DUBAI, February 10 (RIA Novosti) – Tunisian President Moncef Marzouki's secular party withdrew its three ministers from the Islamist-led government on Sunday, saying its demands for the cabinet reshuffle have not been met.
"We have been saying for a week that if the foreign and justice ministers were not changed, we would withdraw from the government," Al Arabiya quoted Samir Ben Amor, a Congress for the Republic Party official, as saying.
He said the decision is not linked the plans voiced by Prime Minister Hamadi Jebali to form an independent Cabinet of experts in an effort to solve the political crisis, which was sparked by last week’s assassination of a prominent secular opposition leader Shokri Belaid.

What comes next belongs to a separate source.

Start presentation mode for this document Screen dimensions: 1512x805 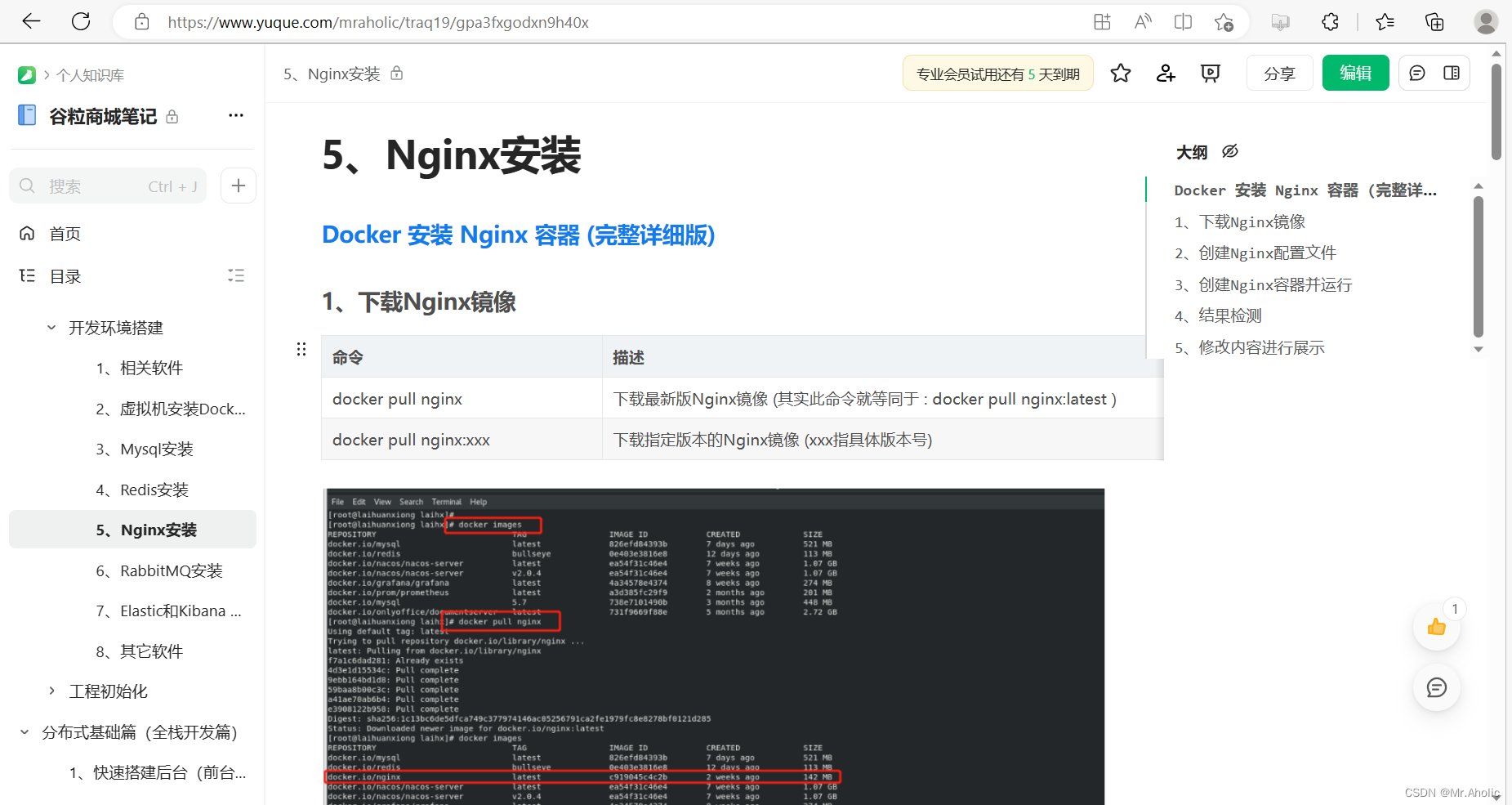(x=1210, y=73)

Belaid, an outspoken critic of the post-revolution coalition government led by the Islamist Ennahda party, was shot dead in broad daylight near his Tunis home on February 6.
Belaid's family has accused the ruling Ennahda party of responsibility for his assassination. The Islamist party has denied any complicity in the killing.
Thousands gathered for Belaid’s funeral on Friday amid a nationwide general strike called by his trade union supporters.
The Ennahda party pushed its supporters to stage a pro-government rally on Saturday in response to a wave of mass anti-government protests in Tunisia provoked by Belaid’s killing.